◆ Exercise details
Nothing but the lines from the one containing "Given: Click the" through the end of the data should be retyped, exactly as they stand, and pictures should not be retyped.

◆ Collected data entries
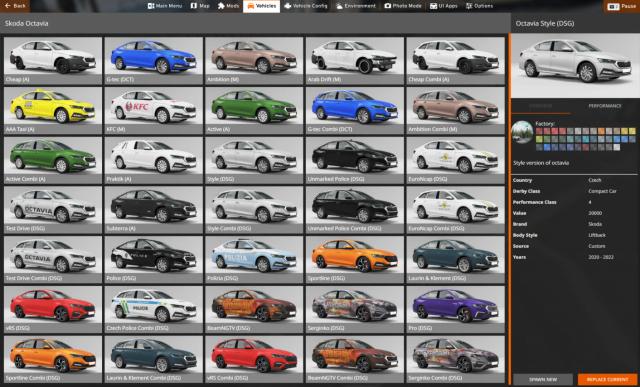The image size is (640, 387).
Task: Open the Main Menu
Action: click(165, 6)
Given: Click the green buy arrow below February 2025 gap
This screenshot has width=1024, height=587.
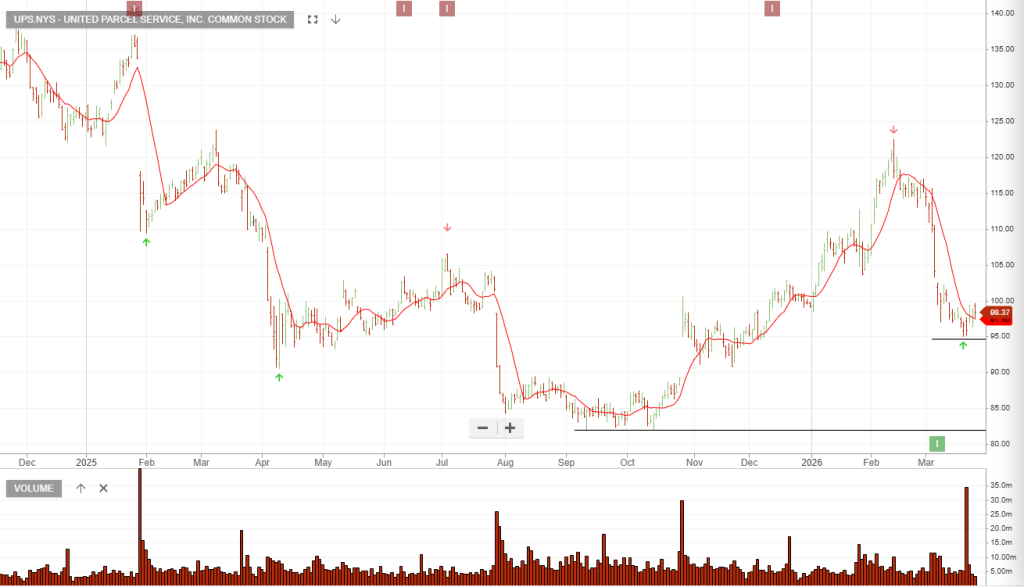Looking at the screenshot, I should (x=147, y=242).
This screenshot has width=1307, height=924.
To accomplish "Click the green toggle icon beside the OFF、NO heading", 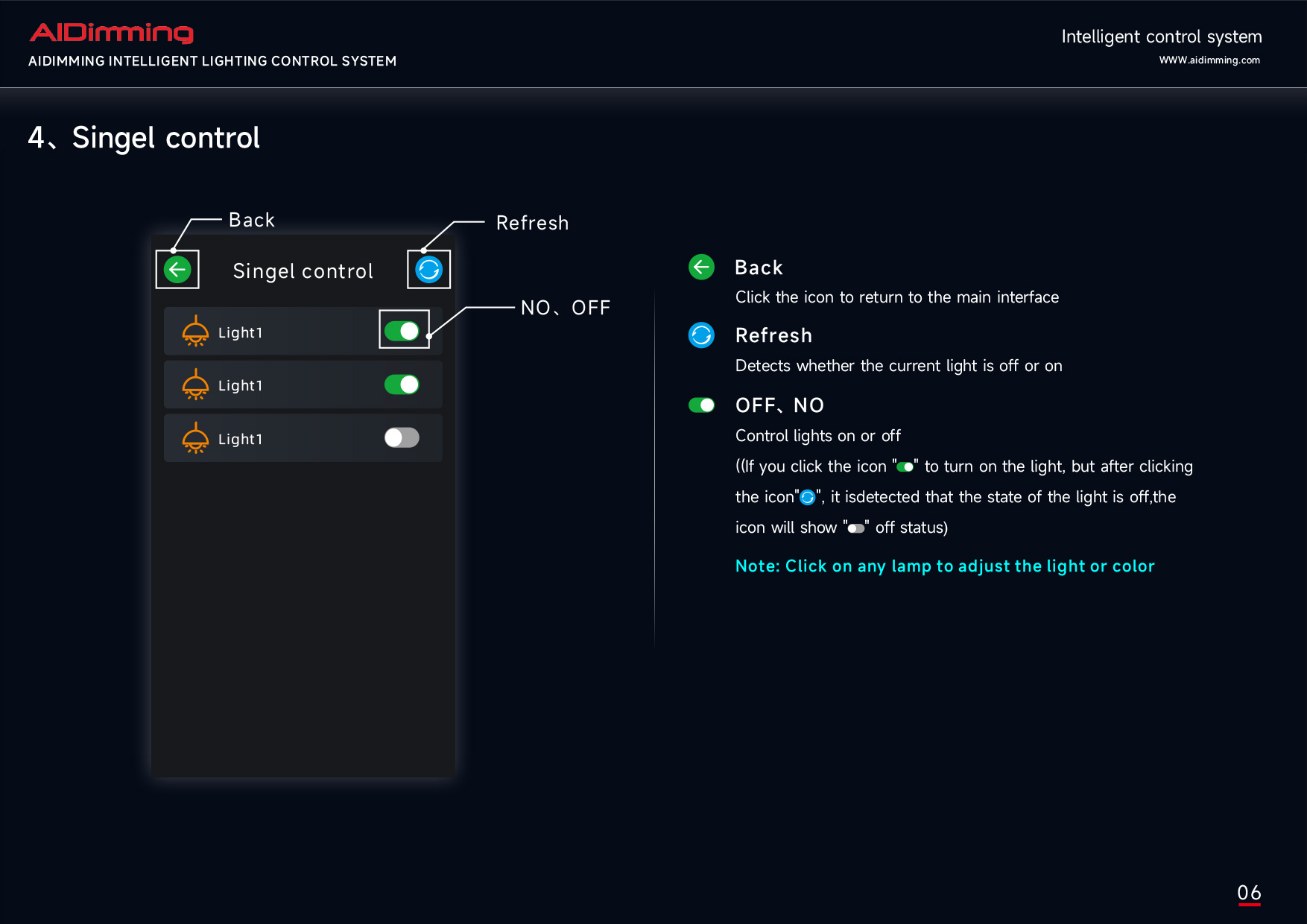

◆ Exercise answer
Given: Click the green buy arrow below February 2025 gap
This screenshot has width=1024, height=587.
Looking at the screenshot, I should (x=147, y=242).
This screenshot has width=1307, height=924.
To accomplish "Click the green toggle icon beside the OFF、NO heading", 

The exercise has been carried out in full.